====== SELECTED PASSAGE ======

Studies have shown that in 2012, for the first time ever, one-half of all adults age 65 and over use the internet or e-mail, with seventy percent of them using the internet daily and one-third of them using a social networking site.  As a result, a client’s potential estate has grown to include assets of the digital kind.  Photo albums, diaries, and letters are rapidly being replaced by their electronic counterparts; interpersonal connections are being made through social networking websites; even banking is done online, from statements to phone camera check deposits.  However, whereas photo albums, diaries, letters and address books are physical property passed on by the deceased to be cherished and enjoyed by their heirs, their electronic counterparts are often times not so easily identified or transferred.  In addition, electronically stored information may be put beyond reach without usernames and passwords.  Because clients may not consider these issues when profiling their overall estate, a diligent attorney must proactively draw the client’s attention to these modern complexities and to his or her digital estate.  This article is intended to identify and categorize digital assets and to provide some steps for developing a digital estate plan.

IDENTIFYING VIRTUAL ASSETS

    Digital assets, also known as virtual assets, are electronic resources that can be owned or controlled and are electronically stored or maintained on computers and related technology.  It is important to keep in mind that although the term “digital assets” is the more commonly used term with regard to this topic, the term “virtual assets” may be more appropriate, as many of these assets are not truly assets but rather licenses to use certain goods and services. These assets may be broken into four main categories, including: personal assets, social media assets, financial assets, and business assets.  Although most clients’ digital assets may only include the personal or social media kind, which generally have little or no monetary value, they play an increasingly important role in clients’ lives, serving as the foundation for memories and valuable familial relationships.

====== DATASET CONTENT ======

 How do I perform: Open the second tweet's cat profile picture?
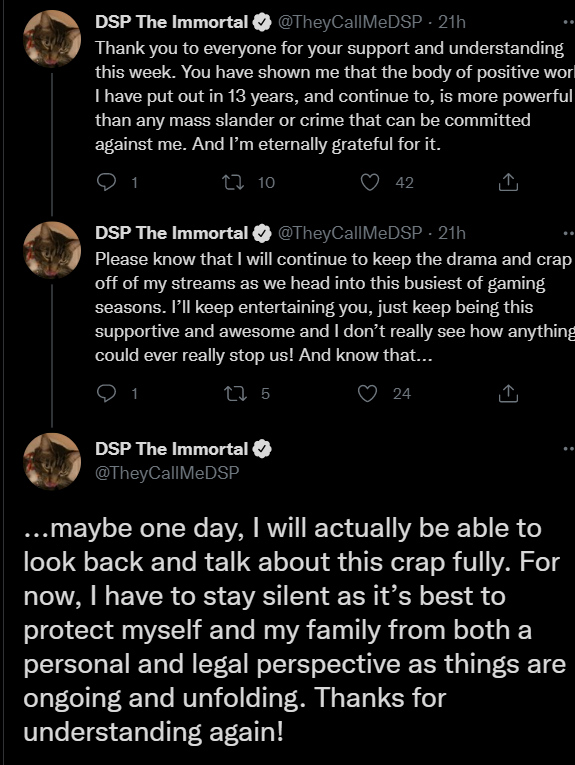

======
====== DATASET CONTENT ======

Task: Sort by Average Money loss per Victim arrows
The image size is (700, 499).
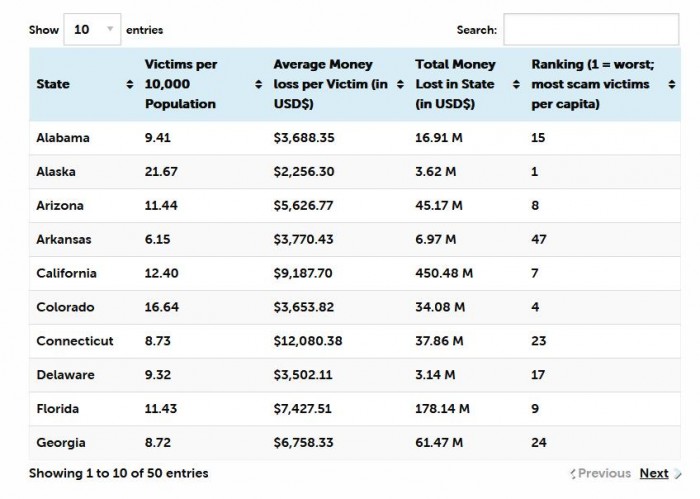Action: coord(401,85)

======

EXERCISE GOAL
In the passage on digital estate planning, why might "virtual assets" be a more fitting term than "digital assets"? Answer in one to three sentences.

COMPLETE OUTPUT
Many of these items are not truly assets. They are licenses to use certain goods and services, so "virtual assets" may describe them more accurately.